Many cases, however, were slow-growing or asymptomatic. Evidence on the screen’s overall benefit in preventing deaths was mixed, and doctors said some patients would undergo unnecessary biopsies or treatments that could cause harm.

A government-backed task force recommended against the test for older men in 2008 and all men in 2012, after which detected incidence rates fell again. Following additional research, the group said in 2018 that men ages 55 to 69 should decide with their doctor whether to undergo the test, concluding that its risks and benefits were closely balanced for men in that age group.

“We’re seeing some of the consequences of diminished screening,” said Dr. Jonathan Shoag, associate professor of urology at University Hospitals Cleveland Medical Center and Case Western Reserve University, who has studied PSA testing for prostate cancer. “We’re not detecting cancers we don’t want to know about, but the cancers that we’re finding are worse cancers.” 

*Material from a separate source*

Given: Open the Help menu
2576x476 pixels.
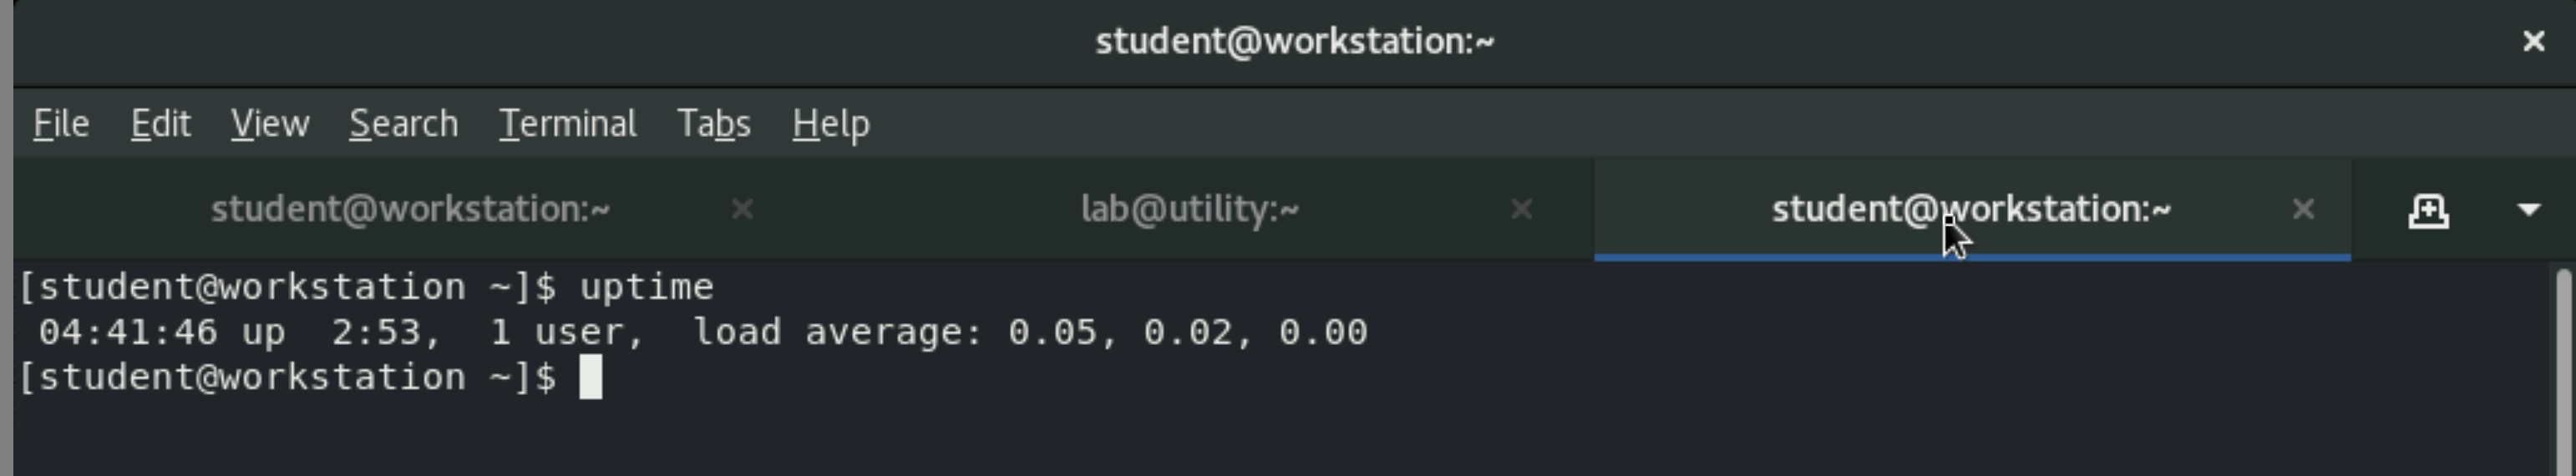Looking at the screenshot, I should 830,124.
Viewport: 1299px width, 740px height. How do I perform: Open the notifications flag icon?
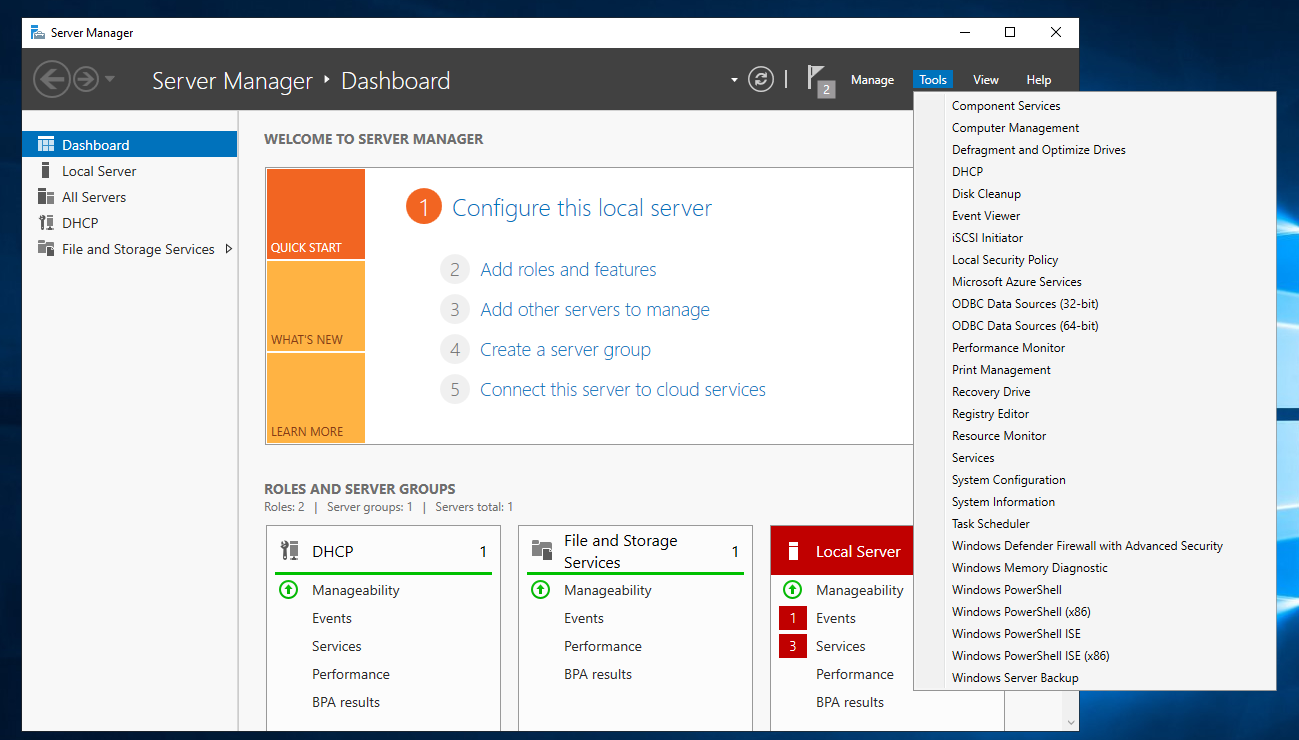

Black men might benefit more from PSA screening, the ACS report said. Prostate cancer mortality rates are two to four times higher for Black men compared with those in other groups. 

The ACS said that it is revising its screening guidance and that researchers are exploring what might increase risk for aggressive disease to better target screening and treatment. Doctors could use PSA test results, combined with tools such as better MRI imaging and genetic information, to make more informed decisions about their patients’ cancer risk and how best to proceed, ACS executives said. 

“We can no longer stand back and not act,” ACS’s Dr. Knudsen said.